Work item >>
Transcribe word for word the lines below from the line with "Task: Open the India vs Scotland match" through the line with "Select the freehand", ends included.

[Task input Boundary: Start]

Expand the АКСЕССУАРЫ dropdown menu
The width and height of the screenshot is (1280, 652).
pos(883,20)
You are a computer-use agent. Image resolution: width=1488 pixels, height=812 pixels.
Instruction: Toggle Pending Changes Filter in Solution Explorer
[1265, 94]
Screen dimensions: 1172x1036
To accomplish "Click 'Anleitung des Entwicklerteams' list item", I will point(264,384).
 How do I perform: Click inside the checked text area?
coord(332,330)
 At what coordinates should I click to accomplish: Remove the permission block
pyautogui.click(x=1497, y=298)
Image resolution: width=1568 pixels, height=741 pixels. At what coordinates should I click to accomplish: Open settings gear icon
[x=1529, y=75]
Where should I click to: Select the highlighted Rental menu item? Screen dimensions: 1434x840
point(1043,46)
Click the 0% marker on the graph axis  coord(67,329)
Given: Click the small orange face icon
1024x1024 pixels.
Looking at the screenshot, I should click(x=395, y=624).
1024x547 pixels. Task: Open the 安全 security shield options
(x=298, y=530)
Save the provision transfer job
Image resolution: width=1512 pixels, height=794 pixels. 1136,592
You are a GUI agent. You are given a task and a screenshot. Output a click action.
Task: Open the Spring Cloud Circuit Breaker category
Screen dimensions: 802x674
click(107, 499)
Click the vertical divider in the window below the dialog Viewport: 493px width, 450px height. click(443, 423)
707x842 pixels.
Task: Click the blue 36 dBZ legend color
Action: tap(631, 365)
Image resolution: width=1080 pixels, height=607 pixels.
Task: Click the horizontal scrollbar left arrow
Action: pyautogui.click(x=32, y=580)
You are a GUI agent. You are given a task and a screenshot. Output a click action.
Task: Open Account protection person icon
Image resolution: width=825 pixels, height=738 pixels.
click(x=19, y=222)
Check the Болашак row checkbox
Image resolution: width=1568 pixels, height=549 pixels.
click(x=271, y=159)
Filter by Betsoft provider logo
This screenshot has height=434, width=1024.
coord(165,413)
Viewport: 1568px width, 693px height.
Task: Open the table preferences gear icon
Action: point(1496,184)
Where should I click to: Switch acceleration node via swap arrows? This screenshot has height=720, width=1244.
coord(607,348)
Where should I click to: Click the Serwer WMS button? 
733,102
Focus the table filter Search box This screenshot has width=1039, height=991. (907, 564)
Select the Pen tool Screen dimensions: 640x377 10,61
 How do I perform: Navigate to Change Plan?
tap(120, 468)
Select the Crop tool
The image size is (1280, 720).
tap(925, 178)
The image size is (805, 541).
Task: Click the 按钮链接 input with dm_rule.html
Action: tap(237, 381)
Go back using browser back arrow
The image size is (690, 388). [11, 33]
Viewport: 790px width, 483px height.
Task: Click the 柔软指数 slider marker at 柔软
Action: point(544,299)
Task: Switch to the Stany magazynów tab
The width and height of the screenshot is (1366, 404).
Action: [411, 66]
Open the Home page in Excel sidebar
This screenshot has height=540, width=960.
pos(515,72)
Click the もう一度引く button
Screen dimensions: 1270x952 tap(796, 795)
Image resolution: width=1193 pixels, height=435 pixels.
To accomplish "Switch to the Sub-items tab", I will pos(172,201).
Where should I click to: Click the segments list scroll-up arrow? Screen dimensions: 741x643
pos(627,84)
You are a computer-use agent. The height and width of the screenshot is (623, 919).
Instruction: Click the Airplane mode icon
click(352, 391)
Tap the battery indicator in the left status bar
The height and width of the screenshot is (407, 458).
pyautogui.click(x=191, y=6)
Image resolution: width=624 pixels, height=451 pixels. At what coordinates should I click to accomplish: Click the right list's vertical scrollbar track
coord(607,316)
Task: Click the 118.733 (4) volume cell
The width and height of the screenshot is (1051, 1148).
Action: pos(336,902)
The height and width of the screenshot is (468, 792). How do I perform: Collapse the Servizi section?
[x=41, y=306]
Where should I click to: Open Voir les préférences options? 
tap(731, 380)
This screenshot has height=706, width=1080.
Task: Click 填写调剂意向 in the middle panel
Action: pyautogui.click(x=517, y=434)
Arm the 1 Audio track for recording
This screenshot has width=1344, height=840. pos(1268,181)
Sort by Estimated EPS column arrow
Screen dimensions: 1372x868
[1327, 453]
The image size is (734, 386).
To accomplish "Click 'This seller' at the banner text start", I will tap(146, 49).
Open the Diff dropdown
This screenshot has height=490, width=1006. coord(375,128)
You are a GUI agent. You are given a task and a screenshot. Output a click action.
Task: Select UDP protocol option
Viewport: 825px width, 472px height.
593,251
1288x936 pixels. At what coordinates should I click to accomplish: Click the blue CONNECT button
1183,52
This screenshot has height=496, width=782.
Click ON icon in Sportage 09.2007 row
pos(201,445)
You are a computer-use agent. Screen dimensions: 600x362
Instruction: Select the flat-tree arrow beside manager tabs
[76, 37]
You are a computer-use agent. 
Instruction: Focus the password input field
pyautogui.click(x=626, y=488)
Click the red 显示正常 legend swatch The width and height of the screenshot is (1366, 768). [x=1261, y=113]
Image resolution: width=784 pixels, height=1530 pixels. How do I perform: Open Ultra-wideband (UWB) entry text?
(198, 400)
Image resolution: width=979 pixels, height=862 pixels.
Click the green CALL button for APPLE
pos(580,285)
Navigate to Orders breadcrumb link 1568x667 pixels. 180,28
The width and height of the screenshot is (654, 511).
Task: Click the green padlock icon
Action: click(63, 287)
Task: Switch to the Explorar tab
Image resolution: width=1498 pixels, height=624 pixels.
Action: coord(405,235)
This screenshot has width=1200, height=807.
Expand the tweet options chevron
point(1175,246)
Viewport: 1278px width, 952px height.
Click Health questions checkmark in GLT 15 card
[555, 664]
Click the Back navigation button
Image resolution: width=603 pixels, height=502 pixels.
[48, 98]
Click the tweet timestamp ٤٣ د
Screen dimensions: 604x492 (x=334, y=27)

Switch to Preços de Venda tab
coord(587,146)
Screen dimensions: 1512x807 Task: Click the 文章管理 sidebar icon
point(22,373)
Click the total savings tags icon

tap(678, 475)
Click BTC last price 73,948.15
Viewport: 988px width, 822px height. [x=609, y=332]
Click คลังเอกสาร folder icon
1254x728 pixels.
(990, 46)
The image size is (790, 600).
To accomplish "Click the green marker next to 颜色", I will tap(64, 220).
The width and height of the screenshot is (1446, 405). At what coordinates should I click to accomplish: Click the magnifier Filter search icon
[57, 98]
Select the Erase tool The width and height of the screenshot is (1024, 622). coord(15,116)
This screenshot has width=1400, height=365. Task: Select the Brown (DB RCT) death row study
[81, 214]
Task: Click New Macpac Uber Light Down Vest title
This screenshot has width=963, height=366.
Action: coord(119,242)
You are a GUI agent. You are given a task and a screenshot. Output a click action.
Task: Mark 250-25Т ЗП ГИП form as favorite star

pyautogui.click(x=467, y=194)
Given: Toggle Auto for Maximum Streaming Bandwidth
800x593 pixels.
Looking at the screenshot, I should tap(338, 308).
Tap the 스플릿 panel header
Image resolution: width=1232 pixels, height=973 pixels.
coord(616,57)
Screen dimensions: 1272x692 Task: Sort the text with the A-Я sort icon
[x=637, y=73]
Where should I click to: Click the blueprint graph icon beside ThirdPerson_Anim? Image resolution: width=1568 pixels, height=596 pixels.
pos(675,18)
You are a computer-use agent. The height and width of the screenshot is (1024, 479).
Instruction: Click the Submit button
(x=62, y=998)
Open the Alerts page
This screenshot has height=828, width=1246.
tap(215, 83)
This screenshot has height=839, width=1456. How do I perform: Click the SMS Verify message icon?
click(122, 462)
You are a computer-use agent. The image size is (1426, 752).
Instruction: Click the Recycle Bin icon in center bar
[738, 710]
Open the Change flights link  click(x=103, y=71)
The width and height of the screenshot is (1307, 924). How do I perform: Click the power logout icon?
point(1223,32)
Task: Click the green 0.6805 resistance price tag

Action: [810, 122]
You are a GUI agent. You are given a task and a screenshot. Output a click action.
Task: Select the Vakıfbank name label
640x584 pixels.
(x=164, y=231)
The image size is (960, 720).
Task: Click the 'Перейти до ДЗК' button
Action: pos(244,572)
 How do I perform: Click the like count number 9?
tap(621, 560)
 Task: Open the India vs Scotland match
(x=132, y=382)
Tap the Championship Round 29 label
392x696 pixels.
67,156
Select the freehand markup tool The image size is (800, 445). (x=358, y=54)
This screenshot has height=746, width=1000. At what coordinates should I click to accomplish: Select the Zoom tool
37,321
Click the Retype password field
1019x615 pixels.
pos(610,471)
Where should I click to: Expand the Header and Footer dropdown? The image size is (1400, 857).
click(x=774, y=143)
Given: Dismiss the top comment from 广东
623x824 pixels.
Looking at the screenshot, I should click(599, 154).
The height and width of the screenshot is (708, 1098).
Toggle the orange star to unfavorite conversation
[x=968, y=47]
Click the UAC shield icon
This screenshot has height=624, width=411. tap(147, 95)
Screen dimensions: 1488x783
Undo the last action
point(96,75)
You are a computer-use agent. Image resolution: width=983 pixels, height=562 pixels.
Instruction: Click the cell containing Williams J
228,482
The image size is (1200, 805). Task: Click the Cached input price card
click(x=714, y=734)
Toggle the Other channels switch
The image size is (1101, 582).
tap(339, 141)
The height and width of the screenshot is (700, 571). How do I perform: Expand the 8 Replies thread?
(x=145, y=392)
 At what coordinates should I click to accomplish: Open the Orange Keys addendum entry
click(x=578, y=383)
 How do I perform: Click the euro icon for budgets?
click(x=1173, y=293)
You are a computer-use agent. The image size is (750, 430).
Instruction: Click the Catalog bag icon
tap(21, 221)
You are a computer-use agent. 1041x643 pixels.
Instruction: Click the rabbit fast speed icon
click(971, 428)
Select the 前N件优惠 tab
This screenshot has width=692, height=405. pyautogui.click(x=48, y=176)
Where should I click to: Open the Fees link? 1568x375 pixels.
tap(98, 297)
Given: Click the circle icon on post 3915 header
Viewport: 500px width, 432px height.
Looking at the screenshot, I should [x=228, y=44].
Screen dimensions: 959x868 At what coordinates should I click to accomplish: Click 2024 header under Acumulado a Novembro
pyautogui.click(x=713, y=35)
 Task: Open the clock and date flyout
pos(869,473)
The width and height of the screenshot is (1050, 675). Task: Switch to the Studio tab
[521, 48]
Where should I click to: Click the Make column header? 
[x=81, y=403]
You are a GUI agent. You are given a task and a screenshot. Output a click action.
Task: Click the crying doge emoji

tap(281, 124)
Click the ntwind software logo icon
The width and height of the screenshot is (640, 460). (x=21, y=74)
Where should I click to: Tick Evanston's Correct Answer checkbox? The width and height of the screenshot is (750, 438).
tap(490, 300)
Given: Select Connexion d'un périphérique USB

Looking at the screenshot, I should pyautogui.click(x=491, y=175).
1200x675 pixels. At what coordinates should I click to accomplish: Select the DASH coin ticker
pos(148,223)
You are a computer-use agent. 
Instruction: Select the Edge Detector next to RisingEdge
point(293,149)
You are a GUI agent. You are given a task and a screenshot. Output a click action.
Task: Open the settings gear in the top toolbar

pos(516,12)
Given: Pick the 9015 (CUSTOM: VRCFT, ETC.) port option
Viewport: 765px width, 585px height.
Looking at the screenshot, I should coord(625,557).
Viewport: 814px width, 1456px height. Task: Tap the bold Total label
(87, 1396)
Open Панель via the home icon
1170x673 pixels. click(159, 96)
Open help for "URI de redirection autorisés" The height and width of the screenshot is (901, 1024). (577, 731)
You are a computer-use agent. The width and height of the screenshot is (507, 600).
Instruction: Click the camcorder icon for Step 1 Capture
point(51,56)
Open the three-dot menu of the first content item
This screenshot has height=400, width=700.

[Task input Boundary: End]

Answer to the problem >>
 Task: Open the India vs Scotland match
(x=132, y=382)
Tap the Championship Round 29 label
392x696 pixels.
67,156
Select the freehand markup tool The image size is (800, 445). (x=358, y=54)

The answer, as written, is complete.